— START INPUT DATA —
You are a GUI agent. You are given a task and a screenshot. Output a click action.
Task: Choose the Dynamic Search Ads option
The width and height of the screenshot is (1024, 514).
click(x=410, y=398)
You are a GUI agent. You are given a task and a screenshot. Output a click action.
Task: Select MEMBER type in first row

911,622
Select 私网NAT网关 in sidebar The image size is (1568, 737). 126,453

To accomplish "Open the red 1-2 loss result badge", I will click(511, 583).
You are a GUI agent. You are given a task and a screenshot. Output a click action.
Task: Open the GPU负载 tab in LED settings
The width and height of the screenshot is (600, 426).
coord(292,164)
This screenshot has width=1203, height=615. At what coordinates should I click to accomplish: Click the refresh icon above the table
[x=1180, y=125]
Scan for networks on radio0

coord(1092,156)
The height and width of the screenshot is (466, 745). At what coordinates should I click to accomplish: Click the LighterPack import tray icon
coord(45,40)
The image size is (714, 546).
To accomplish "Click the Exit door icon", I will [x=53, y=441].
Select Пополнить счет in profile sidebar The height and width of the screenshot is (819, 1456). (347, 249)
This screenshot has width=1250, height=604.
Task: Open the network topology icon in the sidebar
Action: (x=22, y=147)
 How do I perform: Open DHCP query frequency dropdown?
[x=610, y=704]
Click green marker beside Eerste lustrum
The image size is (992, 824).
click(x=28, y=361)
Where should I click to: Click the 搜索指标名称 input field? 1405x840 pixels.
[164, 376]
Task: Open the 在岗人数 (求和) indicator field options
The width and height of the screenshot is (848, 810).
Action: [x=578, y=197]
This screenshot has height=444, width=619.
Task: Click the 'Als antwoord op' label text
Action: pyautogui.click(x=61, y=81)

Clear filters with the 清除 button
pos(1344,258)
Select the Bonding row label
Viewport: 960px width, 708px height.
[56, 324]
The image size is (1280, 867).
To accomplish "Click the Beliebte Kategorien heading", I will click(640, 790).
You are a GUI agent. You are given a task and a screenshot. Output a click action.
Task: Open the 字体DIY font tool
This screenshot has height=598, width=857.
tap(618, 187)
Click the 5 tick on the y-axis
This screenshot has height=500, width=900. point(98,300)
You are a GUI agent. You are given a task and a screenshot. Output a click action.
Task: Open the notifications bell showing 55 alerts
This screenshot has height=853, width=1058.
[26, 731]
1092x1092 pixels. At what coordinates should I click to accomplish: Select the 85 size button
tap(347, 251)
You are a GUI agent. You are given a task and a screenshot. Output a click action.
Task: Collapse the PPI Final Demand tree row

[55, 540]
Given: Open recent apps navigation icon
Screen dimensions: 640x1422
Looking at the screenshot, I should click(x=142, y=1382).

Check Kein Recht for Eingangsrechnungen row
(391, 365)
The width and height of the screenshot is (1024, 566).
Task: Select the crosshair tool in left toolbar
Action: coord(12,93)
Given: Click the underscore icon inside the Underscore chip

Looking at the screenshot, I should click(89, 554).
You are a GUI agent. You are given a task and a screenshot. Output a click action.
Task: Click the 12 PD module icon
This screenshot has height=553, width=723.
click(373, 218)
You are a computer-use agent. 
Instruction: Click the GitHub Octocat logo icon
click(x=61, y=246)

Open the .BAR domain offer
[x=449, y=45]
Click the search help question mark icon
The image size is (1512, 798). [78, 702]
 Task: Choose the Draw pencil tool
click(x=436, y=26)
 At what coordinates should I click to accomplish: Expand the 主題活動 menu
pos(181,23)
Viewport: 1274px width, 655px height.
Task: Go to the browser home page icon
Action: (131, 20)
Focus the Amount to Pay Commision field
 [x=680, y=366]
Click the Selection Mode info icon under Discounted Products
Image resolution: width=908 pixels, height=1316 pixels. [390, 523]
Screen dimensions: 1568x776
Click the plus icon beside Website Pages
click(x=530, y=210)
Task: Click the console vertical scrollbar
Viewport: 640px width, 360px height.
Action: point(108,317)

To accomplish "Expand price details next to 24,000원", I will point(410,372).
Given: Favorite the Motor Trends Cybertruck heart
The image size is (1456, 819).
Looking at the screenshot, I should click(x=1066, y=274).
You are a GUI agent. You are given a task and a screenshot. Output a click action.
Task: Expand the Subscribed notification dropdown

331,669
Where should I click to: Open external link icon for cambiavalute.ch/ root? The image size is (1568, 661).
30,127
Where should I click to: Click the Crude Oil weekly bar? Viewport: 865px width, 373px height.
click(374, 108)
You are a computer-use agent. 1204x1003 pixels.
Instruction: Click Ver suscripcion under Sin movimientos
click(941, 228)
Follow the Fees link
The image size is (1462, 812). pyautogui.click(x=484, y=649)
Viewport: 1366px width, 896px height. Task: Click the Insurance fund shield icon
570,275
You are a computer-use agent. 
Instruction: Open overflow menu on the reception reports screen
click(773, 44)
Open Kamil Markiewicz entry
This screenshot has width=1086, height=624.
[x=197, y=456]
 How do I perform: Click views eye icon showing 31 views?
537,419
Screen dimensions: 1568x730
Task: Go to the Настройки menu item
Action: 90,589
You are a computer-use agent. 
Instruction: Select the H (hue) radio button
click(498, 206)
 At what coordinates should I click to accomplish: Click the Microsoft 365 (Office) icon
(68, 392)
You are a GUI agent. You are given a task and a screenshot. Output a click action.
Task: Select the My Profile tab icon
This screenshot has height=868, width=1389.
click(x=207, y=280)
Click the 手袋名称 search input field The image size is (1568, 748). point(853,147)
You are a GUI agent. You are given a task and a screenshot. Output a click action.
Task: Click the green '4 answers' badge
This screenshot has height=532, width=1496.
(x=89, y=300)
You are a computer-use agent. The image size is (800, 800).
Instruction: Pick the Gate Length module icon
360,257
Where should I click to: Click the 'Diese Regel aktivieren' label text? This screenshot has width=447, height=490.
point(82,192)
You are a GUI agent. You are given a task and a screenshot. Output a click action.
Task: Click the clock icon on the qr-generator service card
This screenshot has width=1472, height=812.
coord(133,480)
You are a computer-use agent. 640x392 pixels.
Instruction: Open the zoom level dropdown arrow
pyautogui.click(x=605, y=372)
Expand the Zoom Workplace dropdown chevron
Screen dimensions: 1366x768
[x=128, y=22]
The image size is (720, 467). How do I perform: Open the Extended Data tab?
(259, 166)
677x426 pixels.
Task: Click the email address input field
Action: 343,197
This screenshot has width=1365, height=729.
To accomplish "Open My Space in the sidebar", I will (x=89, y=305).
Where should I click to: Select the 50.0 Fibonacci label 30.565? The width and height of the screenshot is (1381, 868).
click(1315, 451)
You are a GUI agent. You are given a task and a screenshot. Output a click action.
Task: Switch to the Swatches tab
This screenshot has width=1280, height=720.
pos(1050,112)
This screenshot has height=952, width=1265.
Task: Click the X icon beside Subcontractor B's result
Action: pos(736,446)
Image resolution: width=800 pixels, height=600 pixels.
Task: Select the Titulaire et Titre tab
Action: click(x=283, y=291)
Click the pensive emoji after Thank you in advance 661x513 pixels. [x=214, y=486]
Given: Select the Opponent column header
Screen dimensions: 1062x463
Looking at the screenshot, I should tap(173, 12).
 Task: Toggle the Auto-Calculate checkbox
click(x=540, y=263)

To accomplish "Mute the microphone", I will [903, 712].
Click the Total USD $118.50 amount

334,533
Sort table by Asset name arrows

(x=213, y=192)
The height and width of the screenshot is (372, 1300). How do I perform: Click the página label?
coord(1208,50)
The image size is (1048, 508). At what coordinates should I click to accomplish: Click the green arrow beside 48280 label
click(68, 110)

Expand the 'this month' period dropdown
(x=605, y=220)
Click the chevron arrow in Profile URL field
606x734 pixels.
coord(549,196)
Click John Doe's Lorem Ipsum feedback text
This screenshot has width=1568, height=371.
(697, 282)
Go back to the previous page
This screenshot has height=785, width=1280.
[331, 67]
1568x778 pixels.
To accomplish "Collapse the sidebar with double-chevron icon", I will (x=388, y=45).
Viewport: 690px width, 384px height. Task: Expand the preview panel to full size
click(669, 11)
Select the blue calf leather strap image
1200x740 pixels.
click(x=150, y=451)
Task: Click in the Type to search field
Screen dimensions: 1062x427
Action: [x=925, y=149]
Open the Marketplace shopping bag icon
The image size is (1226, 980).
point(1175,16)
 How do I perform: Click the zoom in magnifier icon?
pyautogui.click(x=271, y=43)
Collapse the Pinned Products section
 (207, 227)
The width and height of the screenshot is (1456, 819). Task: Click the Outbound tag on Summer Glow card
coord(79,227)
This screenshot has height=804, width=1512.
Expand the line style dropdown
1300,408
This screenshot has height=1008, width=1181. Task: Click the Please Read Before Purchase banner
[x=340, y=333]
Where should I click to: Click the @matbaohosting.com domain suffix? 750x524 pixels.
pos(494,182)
— END INPUT DATA —
**PROBLEM DESCRIPTION**
Copy the records without changes, starting at the line that contains "You are a computer-use agent. 640x392 pixels." and ending after the line that contains "click(1315, 451)".

**ANSWER TO THE PROBLEM**
You are a computer-use agent. 640x392 pixels.
Instruction: Open the zoom level dropdown arrow
pyautogui.click(x=605, y=372)
Expand the Zoom Workplace dropdown chevron
Screen dimensions: 1366x768
[x=128, y=22]
The image size is (720, 467). How do I perform: Open the Extended Data tab?
(259, 166)
677x426 pixels.
Task: Click the email address input field
Action: 343,197
This screenshot has width=1365, height=729.
To accomplish "Open My Space in the sidebar", I will (x=89, y=305).
Where should I click to: Select the 50.0 Fibonacci label 30.565? The width and height of the screenshot is (1381, 868).
click(1315, 451)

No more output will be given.